Collected data entries:
_ _ _ _ _
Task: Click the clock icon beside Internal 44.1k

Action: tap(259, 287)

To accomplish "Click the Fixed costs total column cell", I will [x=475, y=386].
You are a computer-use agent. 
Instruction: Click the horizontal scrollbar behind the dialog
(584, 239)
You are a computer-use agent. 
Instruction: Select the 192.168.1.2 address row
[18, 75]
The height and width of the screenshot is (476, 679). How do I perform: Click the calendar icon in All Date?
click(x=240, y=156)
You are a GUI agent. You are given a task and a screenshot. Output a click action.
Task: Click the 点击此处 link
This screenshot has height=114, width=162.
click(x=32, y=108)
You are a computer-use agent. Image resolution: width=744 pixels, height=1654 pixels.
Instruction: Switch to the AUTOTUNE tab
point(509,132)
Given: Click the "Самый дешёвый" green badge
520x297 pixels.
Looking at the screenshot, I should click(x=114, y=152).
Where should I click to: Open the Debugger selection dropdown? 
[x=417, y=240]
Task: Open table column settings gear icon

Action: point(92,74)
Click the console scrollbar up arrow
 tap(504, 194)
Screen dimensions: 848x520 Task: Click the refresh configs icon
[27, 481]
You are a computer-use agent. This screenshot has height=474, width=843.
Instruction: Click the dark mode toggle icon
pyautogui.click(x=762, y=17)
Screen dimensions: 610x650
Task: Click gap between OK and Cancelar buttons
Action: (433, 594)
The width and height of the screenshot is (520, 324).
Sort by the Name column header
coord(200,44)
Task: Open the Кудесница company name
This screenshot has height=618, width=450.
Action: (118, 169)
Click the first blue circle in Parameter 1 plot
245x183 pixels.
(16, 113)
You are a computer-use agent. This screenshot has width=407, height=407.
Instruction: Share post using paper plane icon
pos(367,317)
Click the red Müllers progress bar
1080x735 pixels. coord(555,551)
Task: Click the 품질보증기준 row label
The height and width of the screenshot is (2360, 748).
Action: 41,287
_ _ _ _ _
→ **WHAT TO DO**
Restate every record verbatim.

→ **REPLY**
Task: Click the clock icon beside Internal 44.1k

Action: tap(259, 287)

To accomplish "Click the Fixed costs total column cell", I will [x=475, y=386].
You are a computer-use agent. 
Instruction: Click the horizontal scrollbar behind the dialog
(584, 239)
You are a computer-use agent. 
Instruction: Select the 192.168.1.2 address row
[18, 75]
The height and width of the screenshot is (476, 679). How do I perform: Click the calendar icon in All Date?
click(x=240, y=156)
You are a GUI agent. You are given a task and a screenshot. Output a click action.
Task: Click the 点击此处 link
This screenshot has height=114, width=162.
click(x=32, y=108)
You are a computer-use agent. Image resolution: width=744 pixels, height=1654 pixels.
Instruction: Switch to the AUTOTUNE tab
point(509,132)
Given: Click the "Самый дешёвый" green badge
520x297 pixels.
Looking at the screenshot, I should click(x=114, y=152).
Where should I click to: Open the Debugger selection dropdown? 
[x=417, y=240]
Task: Open table column settings gear icon

Action: point(92,74)
Click the console scrollbar up arrow
 tap(504, 194)
Screen dimensions: 848x520 Task: Click the refresh configs icon
[27, 481]
You are a computer-use agent. This screenshot has height=474, width=843.
Instruction: Click the dark mode toggle icon
pyautogui.click(x=762, y=17)
Screen dimensions: 610x650
Task: Click gap between OK and Cancelar buttons
Action: (433, 594)
The width and height of the screenshot is (520, 324).
Sort by the Name column header
coord(200,44)
Task: Open the Кудесница company name
This screenshot has height=618, width=450.
Action: (118, 169)
Click the first blue circle in Parameter 1 plot
245x183 pixels.
(16, 113)
You are a computer-use agent. This screenshot has width=407, height=407.
Instruction: Share post using paper plane icon
pos(367,317)
Click the red Müllers progress bar
1080x735 pixels. coord(555,551)
Task: Click the 품질보증기준 row label
The height and width of the screenshot is (2360, 748).
Action: 41,287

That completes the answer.